CANNES, France — On the last day of every Cannes Film Festival, word begins to leak out about which filmmakers from the competition have been called back for the closing-night awards ceremony.

Many of us already knew, going into Saturday night’s show, that Alice Rohrwacher’s Happy as Lazzaro, Spike Lee’s BlacKkKlansman, Nadine Labaki’s Capernaum and Hirokazu Kore-eda’s Shoplifters were certain to go home with awards, though which film would win what remained a mystery.

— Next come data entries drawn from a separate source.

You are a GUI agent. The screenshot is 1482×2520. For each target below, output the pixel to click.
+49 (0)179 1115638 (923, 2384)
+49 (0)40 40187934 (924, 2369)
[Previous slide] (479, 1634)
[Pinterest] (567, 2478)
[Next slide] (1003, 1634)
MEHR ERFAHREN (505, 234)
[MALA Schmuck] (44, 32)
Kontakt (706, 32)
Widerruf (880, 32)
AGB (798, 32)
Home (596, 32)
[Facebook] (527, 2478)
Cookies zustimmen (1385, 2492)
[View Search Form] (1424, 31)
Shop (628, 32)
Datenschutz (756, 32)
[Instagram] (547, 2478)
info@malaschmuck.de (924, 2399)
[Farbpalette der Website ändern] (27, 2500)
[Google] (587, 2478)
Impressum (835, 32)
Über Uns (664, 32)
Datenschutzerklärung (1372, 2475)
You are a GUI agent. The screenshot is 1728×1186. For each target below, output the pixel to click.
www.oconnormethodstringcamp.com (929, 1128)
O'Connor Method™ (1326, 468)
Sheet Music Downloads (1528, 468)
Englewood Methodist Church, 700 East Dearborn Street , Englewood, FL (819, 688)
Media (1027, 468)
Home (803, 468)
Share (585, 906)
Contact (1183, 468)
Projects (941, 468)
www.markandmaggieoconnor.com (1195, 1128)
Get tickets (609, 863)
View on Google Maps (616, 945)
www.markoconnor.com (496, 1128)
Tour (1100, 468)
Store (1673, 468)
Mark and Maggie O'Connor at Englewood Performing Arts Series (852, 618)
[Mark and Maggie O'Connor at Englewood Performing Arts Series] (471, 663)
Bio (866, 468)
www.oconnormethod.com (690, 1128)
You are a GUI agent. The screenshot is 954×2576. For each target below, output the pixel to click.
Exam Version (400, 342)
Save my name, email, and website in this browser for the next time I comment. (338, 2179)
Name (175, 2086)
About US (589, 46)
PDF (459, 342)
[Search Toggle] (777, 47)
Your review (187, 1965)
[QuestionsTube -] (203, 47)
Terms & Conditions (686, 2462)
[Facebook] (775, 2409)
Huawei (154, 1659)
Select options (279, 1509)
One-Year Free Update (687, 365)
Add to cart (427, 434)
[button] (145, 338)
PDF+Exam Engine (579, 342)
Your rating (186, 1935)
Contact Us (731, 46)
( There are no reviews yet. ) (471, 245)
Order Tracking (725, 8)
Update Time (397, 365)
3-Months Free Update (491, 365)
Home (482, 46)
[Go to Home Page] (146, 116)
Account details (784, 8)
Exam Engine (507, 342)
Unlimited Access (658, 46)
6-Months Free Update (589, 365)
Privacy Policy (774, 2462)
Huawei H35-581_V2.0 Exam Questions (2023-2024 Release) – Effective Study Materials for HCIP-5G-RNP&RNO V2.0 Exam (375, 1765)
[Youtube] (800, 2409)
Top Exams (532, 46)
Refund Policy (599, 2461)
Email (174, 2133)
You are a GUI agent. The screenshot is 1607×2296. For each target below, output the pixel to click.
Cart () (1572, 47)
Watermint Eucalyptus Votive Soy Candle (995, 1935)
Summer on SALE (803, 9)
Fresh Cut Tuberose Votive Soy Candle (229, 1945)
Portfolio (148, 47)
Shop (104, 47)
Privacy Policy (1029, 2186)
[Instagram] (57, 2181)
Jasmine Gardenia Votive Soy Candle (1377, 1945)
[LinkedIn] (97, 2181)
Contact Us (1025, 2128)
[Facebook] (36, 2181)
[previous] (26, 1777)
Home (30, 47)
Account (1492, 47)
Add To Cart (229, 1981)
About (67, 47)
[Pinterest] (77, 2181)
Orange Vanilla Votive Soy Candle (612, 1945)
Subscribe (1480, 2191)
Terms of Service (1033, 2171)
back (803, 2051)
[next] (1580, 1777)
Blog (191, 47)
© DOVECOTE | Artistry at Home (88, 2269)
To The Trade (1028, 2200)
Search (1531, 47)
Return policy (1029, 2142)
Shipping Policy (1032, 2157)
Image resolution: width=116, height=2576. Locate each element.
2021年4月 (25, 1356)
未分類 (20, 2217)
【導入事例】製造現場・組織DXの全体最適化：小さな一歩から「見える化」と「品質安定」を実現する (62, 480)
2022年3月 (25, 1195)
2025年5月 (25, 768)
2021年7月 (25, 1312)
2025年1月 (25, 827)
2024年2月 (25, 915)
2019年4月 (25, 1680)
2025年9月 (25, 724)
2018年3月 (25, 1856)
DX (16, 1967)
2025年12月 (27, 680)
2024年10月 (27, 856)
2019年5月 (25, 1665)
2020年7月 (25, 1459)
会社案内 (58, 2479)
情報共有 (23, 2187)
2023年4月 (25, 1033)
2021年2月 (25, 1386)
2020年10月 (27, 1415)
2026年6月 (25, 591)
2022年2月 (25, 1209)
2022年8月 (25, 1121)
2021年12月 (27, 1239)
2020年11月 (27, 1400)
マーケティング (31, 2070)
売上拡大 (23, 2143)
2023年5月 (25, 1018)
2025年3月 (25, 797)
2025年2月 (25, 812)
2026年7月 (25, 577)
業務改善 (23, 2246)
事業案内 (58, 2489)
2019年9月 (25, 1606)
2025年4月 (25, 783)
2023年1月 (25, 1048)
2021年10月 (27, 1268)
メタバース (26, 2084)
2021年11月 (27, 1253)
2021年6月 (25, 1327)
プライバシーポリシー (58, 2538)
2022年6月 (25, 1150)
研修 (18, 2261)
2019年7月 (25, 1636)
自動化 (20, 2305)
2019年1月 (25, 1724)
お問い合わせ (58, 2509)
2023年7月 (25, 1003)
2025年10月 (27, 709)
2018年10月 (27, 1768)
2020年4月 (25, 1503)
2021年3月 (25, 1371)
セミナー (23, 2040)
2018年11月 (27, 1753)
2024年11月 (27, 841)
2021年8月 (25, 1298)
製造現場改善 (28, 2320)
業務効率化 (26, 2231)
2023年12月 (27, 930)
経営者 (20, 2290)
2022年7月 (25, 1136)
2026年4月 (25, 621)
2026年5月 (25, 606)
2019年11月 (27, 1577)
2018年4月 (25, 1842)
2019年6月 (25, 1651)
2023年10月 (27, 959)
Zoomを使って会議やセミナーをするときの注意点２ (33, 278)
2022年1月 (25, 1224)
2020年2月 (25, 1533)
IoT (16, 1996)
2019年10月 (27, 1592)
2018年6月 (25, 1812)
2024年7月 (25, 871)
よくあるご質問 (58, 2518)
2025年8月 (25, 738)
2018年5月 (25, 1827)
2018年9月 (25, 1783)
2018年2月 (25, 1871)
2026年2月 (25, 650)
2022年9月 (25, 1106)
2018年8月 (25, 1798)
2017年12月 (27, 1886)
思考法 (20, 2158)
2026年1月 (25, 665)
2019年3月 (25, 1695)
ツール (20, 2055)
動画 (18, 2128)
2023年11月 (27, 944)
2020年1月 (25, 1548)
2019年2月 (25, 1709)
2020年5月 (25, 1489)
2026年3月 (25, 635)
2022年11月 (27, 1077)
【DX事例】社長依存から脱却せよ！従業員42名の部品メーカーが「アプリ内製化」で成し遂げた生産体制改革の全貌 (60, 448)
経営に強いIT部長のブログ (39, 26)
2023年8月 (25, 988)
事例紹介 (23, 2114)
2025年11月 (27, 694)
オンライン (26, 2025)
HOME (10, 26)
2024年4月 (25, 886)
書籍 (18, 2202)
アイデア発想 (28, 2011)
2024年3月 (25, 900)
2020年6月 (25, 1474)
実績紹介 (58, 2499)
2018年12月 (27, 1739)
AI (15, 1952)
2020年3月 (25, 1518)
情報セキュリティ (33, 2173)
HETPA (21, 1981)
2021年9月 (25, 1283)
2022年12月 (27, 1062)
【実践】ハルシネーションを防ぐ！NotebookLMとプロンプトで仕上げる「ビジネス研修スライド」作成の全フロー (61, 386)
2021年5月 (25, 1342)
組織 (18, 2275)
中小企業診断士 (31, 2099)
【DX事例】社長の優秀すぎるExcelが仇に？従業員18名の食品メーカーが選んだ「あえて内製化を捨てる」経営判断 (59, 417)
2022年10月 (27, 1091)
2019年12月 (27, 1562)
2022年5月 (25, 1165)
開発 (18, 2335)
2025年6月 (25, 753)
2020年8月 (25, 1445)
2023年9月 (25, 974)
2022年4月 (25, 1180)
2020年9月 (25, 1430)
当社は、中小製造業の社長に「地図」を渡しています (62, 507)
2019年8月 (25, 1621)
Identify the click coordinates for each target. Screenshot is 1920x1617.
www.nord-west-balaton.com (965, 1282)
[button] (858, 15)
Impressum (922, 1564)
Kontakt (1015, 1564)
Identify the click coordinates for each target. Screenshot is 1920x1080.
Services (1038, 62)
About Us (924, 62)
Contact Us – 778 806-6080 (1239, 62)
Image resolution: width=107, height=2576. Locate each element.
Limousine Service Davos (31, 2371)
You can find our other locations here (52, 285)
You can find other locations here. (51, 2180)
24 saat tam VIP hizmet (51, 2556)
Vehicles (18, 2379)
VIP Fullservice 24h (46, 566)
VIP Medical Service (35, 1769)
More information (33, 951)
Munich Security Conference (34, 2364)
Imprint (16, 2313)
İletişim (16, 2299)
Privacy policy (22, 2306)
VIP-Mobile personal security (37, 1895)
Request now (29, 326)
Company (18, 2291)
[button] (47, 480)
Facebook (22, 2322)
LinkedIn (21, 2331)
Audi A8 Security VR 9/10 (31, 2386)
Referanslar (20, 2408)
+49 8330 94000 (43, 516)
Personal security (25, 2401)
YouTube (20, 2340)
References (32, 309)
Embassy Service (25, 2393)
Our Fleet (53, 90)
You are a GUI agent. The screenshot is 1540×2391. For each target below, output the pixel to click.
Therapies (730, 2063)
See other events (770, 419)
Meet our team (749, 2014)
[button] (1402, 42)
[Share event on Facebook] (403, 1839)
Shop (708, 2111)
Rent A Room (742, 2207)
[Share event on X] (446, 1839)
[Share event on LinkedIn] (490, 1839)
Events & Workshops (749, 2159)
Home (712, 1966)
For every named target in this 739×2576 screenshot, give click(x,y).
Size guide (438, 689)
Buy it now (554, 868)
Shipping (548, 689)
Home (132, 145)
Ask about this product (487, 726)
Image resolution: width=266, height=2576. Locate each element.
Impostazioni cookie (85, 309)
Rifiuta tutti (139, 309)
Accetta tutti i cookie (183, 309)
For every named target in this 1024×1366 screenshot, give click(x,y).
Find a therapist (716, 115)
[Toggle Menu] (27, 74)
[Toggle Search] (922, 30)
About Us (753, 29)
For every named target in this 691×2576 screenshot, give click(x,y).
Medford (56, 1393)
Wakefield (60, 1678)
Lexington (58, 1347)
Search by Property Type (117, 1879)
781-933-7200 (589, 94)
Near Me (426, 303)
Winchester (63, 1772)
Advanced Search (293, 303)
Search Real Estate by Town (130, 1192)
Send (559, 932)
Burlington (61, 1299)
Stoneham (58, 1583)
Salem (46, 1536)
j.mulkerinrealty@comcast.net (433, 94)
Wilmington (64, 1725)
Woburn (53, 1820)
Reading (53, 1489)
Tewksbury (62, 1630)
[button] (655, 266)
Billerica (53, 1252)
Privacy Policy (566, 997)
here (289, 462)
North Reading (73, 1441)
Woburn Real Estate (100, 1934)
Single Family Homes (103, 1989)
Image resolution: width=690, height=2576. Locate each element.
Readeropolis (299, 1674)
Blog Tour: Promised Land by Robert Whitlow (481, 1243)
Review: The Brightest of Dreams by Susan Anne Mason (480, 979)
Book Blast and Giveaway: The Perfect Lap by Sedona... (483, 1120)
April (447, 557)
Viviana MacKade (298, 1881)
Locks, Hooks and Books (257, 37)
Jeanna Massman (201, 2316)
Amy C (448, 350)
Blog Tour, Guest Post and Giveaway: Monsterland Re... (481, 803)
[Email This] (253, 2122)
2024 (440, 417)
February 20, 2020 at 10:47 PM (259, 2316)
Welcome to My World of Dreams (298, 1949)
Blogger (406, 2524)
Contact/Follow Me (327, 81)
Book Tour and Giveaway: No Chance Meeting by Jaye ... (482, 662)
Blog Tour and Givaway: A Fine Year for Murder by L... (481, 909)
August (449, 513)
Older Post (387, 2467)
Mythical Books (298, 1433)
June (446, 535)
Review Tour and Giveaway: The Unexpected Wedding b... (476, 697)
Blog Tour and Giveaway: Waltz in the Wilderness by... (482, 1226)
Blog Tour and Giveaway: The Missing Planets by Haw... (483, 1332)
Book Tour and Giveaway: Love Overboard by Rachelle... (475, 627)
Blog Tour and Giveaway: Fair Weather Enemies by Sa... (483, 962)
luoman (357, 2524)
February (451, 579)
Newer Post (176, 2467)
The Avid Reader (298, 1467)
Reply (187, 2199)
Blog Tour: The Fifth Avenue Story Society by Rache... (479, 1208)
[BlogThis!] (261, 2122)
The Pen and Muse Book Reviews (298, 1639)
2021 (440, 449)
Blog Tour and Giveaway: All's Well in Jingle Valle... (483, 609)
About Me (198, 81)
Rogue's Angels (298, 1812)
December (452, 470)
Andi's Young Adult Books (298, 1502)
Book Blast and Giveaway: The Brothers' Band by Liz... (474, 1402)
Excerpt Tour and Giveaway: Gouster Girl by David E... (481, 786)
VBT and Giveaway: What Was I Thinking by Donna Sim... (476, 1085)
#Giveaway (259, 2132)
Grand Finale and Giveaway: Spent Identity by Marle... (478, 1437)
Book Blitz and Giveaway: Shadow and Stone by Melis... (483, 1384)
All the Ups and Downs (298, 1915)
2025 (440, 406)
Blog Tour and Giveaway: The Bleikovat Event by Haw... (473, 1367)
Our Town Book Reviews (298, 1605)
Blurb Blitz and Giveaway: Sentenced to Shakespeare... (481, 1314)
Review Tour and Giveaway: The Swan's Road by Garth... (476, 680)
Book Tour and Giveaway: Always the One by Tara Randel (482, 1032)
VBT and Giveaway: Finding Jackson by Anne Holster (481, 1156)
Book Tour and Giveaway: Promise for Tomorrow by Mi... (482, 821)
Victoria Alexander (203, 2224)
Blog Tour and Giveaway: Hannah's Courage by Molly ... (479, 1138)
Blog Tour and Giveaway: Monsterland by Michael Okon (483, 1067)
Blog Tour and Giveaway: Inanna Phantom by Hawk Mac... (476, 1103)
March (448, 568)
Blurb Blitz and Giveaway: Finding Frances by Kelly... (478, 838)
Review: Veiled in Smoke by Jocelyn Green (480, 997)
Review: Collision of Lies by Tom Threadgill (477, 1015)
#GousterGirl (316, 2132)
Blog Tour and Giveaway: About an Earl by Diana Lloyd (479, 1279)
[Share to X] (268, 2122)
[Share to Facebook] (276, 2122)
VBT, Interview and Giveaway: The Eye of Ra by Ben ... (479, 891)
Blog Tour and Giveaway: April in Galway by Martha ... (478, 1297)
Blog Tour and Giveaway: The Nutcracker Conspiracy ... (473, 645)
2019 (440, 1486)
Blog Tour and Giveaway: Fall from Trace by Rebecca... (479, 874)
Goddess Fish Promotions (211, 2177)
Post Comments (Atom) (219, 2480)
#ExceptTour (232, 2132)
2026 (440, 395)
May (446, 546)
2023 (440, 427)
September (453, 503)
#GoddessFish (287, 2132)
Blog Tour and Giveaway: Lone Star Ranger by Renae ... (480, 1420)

Festival juries are notoriously difficult to predict, but several other critics shared my hunch that the Palme d’Or, the festival’s top prize, would go to either Capernaum or BlacKkKlansman. Both were among the most enthusiastically touted films in the competition, and they offered the jury a chance to anoint either Labaki, a Lebanese director who had just launched herself into the big leagues, or Lee, a veteran American auteur who had famously (and angrily) lost the Palme nearly 30 years ago for Do the Right Thing. Would they go with the striking new talent or the overdue veteran?

In the end they chose the overdue veteran, though not the one some of us were expecting. In a development as startling as it was altogether marvelous, the jury president, Cate Blanchett, announced that the Palme d’Or had gone to Kore-eda’s Shoplifters, one of the quietest, loveliest and most emotionally enduring films in the competition.

Did anyone see this coming? To judge by his genially shell-shocked reaction, Kore-eda himself certainly didn’t.

If anything, this beloved, prolific Japanese auteur had pulled off an upset as steal-thy and light-fingered as his movie, which follows a makeshift family of supermarket thieves dwelling in cramped but loving quarters. A tender ensemble piece whose skillful performances dovetail into a perfectly symphonic whole, Shoplifters is a work of such emotional delicacy and formal modesty that you’re barely prepared when the full force of what it’s doing suddenly knocks you sideways.

Like so much of the director’s work (including Nobody Knows and Like Father, Like Son), Shoplifters was so unobtrusive in its mastery that it seemed destined to be taken for granted. Mais oui, another lovely humanist marvel from Kore-eda. What else is new?

There were other factors at play too. Being the first Cannes of the post-Harvey Weinstein era, the festival was dominated by discussions of gender parity and on numerous occasions became a bold platform for the #MeToo movement. Never was this more powerfully achieved than at the closing ceremony, when the actress-director Asia Argento took the stage and delivered a fearless speech excoriating Weinstein.